Ortiz vai ao TJ contestar lei do conselho municipal de transporte

Lei que alterou composição do órgão é de autoria do tucano, mas recebeu emendas parlamentares; Ortiz chegou a vetar alterações, mas os vereadores derrubaram o veto e a norma foi promulgada pelo presidente da Câmara

Julio [email protected] | @jornalovale

O governo Ortiz Junior (PSDB) pretende ajuizar uma Adin (Ação Direta de Inconstitucionalidade) no Tribunal de Justiça para contestar a lei promulgada em agosto que alterou a composição do Conselho Municipal de Transporte Coletivo. De acordo com a gestão tucana, a redação final da norma "apresenta vícios" e, por isso, passados quase três meses com a lei em vigor, ainda não foram nomeados os integrantes do órgão.

Esse deve ser mais um capítulo de uma novela que se arrasta há 20 anos. Criado por lei em 1999, o conselho nunca foi constituído. Em maio de 2018, Ortiz enviou um projeto à Câmara para alterar as regras de composição do órgão.

O projeto de Ortiz foi aprovado em maio de 2019, mas com quatro emendas. No mês seguinte, o tucano vetou as emendas, sob a alegação de que o tema era de competência exclusiva do Executivo. Uma dessas emendas, por exemplo, ampliava de 12 para 16 o número de membros do conselho. Em julho, sem que o conselho estivesse constituído, o governo Ortiz anunciou reajuste da tarifa de ônibus. A medida levou a oposição a denunciar o caso ao Ministério Público, mas a Promotoria arquivou a representação. Em agosto, por unanimidade, os vereadores derrubaram os vetos.

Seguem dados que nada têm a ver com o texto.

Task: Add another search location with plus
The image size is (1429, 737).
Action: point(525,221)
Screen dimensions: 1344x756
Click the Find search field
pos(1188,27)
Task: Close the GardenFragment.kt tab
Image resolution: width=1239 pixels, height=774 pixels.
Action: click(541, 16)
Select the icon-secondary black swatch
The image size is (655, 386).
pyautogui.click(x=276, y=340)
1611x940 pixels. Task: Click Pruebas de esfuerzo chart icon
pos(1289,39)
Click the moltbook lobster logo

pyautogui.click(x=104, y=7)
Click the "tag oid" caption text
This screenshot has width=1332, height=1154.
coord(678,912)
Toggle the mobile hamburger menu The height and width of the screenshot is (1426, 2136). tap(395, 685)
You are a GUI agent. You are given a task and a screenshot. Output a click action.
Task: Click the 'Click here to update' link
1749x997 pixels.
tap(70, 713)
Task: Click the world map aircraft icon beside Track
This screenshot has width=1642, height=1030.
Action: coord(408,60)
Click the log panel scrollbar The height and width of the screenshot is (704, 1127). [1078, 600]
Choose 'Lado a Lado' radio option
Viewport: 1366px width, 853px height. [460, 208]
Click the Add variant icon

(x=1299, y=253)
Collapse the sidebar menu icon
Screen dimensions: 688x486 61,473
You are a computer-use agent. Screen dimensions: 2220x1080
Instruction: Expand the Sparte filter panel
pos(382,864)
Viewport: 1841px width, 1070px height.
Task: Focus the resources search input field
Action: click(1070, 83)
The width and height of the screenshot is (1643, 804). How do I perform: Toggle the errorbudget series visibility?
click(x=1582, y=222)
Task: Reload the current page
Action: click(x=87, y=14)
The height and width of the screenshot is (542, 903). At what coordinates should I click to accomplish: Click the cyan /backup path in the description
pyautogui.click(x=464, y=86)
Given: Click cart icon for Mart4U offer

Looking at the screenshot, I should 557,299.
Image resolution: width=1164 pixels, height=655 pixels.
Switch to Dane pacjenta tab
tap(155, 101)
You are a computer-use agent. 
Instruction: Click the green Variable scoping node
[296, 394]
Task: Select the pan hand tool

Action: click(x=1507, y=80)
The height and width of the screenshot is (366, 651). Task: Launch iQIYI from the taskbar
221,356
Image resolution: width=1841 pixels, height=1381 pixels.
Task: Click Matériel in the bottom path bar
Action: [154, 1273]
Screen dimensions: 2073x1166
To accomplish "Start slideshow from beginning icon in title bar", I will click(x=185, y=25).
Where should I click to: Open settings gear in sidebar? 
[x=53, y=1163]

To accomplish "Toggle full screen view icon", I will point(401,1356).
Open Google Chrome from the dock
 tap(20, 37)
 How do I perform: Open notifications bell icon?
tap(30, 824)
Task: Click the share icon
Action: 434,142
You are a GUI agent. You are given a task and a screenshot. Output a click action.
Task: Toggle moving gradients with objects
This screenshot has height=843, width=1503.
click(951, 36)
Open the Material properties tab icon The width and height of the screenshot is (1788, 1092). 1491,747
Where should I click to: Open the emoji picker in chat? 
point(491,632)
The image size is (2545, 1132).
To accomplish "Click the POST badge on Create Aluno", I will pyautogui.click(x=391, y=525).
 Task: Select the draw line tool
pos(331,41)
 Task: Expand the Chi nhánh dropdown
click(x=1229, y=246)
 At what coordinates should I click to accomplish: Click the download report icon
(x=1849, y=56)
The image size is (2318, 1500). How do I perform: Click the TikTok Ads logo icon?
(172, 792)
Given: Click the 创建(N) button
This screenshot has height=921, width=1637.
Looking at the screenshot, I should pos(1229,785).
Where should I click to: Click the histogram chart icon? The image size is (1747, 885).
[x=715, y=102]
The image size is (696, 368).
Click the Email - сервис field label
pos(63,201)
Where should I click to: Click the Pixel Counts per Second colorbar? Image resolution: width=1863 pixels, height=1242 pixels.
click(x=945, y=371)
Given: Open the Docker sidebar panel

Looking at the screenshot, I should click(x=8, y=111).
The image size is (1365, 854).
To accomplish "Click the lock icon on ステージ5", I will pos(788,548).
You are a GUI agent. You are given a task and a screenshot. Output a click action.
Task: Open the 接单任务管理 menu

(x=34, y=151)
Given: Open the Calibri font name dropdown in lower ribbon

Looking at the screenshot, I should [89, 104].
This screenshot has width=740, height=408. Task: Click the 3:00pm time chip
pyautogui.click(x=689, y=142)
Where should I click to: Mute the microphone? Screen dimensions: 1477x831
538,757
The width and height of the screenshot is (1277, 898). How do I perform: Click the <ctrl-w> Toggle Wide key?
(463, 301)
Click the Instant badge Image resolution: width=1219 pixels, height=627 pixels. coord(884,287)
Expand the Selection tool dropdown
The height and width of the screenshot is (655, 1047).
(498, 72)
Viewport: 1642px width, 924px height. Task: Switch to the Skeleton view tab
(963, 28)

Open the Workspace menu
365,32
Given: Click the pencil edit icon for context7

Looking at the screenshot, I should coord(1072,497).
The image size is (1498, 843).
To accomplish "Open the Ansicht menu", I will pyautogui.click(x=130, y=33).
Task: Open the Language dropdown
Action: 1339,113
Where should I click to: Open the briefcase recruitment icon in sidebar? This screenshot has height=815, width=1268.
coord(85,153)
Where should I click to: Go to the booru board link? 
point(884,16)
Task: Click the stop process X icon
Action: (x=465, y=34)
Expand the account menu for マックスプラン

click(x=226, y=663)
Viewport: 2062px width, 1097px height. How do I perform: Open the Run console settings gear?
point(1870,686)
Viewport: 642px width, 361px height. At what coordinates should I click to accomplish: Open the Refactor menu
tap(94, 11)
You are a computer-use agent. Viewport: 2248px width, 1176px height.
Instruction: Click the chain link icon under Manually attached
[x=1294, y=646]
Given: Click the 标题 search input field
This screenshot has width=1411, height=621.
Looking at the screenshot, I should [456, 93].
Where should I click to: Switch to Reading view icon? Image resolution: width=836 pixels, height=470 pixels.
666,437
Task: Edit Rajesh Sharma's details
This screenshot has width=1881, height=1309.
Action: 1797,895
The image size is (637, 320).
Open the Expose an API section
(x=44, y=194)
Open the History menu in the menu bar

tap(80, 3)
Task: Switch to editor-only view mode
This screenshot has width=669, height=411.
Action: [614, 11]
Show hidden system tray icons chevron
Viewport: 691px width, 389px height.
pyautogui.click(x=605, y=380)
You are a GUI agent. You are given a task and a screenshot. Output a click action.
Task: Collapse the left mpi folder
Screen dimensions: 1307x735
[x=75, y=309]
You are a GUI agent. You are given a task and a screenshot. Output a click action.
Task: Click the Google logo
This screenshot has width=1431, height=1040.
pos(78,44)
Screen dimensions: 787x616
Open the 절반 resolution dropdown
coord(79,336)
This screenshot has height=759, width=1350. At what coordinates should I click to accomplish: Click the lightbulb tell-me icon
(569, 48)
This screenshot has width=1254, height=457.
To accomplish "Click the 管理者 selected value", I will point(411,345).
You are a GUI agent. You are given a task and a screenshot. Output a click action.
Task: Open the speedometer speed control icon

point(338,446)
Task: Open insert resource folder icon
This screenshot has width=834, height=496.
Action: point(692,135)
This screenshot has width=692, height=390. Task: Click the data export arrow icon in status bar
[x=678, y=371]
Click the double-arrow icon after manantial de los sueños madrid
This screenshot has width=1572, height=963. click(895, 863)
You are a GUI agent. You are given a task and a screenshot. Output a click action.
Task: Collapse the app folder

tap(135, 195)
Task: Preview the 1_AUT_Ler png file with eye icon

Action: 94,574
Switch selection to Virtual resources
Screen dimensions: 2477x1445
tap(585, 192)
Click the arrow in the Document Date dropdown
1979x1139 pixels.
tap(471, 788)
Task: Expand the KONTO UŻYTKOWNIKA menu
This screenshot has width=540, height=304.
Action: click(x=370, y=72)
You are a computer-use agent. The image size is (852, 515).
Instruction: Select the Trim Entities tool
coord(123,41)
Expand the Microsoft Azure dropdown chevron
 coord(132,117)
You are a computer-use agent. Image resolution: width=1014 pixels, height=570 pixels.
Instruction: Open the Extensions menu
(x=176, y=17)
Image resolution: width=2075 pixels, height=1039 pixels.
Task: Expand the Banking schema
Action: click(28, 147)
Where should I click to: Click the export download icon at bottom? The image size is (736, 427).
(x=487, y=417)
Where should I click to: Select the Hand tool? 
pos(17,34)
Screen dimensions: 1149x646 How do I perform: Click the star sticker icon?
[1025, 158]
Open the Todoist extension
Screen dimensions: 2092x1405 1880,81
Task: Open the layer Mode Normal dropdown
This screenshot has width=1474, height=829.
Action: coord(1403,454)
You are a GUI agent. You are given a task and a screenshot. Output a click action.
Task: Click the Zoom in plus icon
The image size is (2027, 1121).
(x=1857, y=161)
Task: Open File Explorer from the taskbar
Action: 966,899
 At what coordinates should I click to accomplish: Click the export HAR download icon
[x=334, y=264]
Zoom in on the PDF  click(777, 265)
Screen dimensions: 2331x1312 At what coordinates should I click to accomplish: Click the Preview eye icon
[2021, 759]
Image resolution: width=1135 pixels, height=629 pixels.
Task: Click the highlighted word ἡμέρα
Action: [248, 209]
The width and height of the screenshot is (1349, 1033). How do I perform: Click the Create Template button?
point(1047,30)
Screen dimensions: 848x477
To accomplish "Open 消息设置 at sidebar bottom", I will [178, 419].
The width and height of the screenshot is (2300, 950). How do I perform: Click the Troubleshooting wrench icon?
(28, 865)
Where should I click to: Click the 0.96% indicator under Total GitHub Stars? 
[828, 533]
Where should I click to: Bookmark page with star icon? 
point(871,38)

Na ocasião, o líder do prefeito na Casa, o vereador Douglas Carbonne (PCdoB), anunciou que Ortiz concordava com a medida. Com a derrubada dos vetos, o conselho voltou a ter 16 integrantes e foi restabelecida a previsão de que parte deles seja definida por votação popular. Essa redação foi promulgada pelo presidente da Câmara, Boanerge dos Santos (PTB).